The Role of the Great Lakes in Northwest Flow Snowfall Events in the Southern Appalachian Mountains

Abstract

Northwest flow snowfall (NWFS) events are a regional forecasting challenge that affects much of the southern Appalachian Mountains. These events can be defined as snowfall accompanying upslope flow and low-level northwesterly winds in this region, and typically feature irregular snowfall distributions and highly variable total accumulations. Previous research done by Perry and Konrad (2004—2007) provides an excellent climatology of NWFS events, and shows that NWFS accounts for nearly 50% of mean annual snowfall along the higher elevations of the southern Appalachians. Additionally, through analysis of backward air parcel trajectories, their research shows that NWFS events that featured a Great Lakes connection exhibited increases in composite mean and maximum snowfall totals. This body of work clearly suggests that the Great Lakes can enhance snowfall in NWFS events by warming and moistening the low-level airmass upstream of the southern Appalachians.

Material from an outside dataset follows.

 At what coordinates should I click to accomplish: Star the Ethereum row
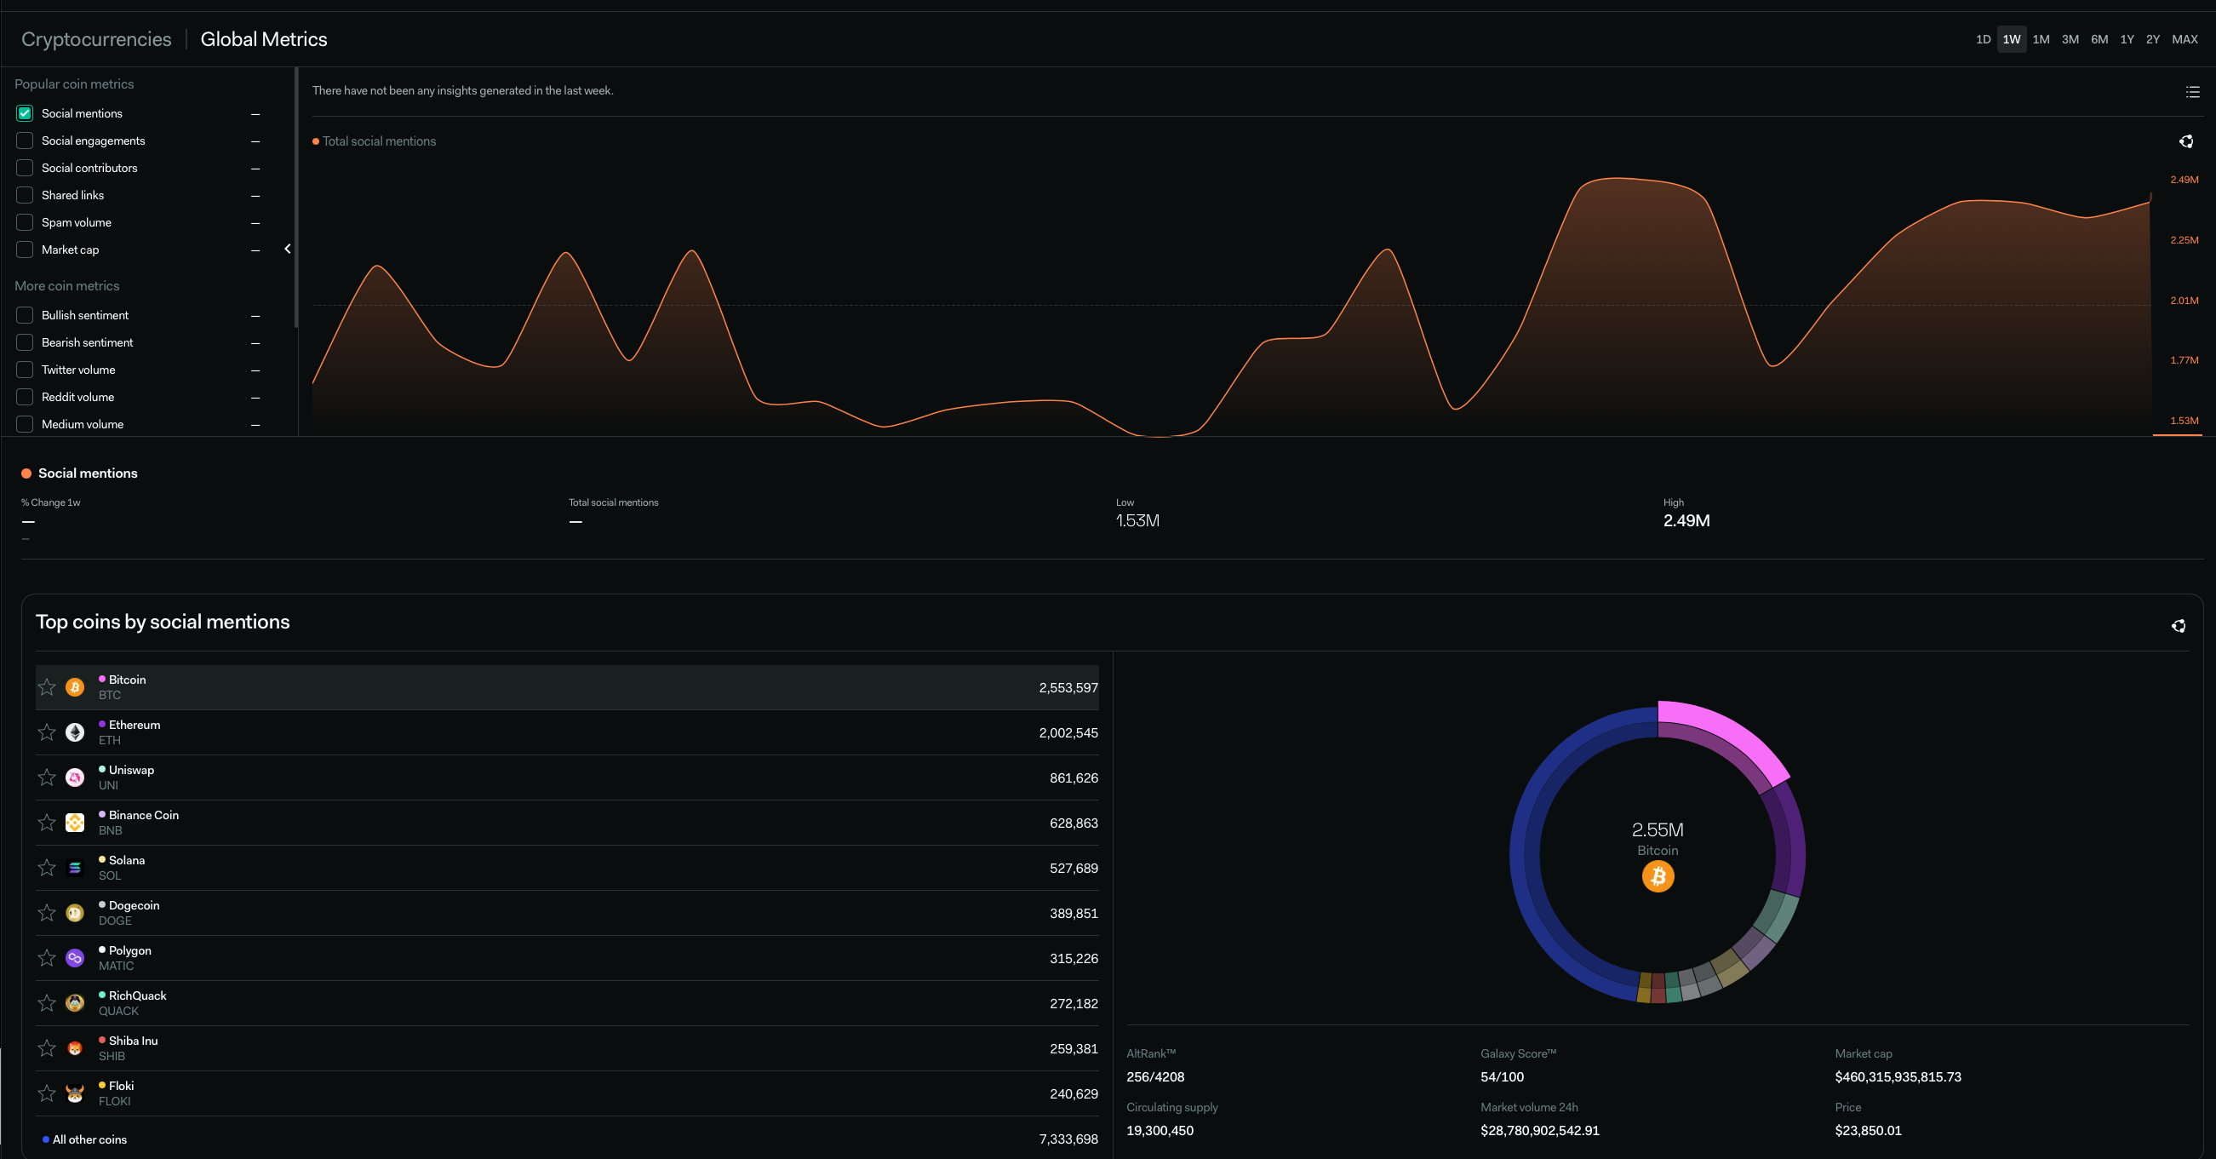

The specific objective of this study is to quantify and evaluate the role of the Great Lakes in NWFS events for select cases via model experiments using the Weather Research and Forecast (WRF) model. The selected cases occurred 5–6 March 2001, 18–20 December 2003, and 10–11 February 2005, and were investigated using a case study approach. In order to determine the effect of the Great Lakes on NWFS precipitation in these cases, two experimental runs were designed to isolate the role of the lakes. First, surface fluxes of heat and moisture were set to zero across the entire model domain (NOFLX). Second, surface fluxes of heat and moisture were set to zero across only water points (LKNOFLX). The sensitivity of the selected NWFS events to planetary boundary layer (PBL) scheme was also tested (MYJPBL).

Overall, it was found that the Great Lakes play an important role in some NWFS events and can be responsible for 20–30% of the precipitation that occurs in these events. Of the selected cases, the March 2001 and February 2005 events showed large decreases in precipitation in the LKNOFLX model run compared to the control (CTRL) run. In these two events, the role of the Great lakes was to destabilize the upstream airmass and increase the Froude number. At a point roughly halfway between the Great Lakes and the southern Appalachians, the LKNOFLX model run in the February 2005 event had an average 950?850 hPa Froude number of 0.99, which was 0.40 less than the CTRL value of 1.39. Similarly in the March 2001 event, the LKNOFLX model run had an average 950–850 hPa Froude number of 1.28, which was 0.42 less than the CTRL value of 1.70. In both cases, the reduced average low-level Froude number in the LKNOFLX run compared to the CTRL shows that when the effect of warming and moistening of the low-level upstream airmass caused by the Great Lakes is removed, a more stable upstream airmass occurs which reduces the Froude number and reduces NWFS precipitation.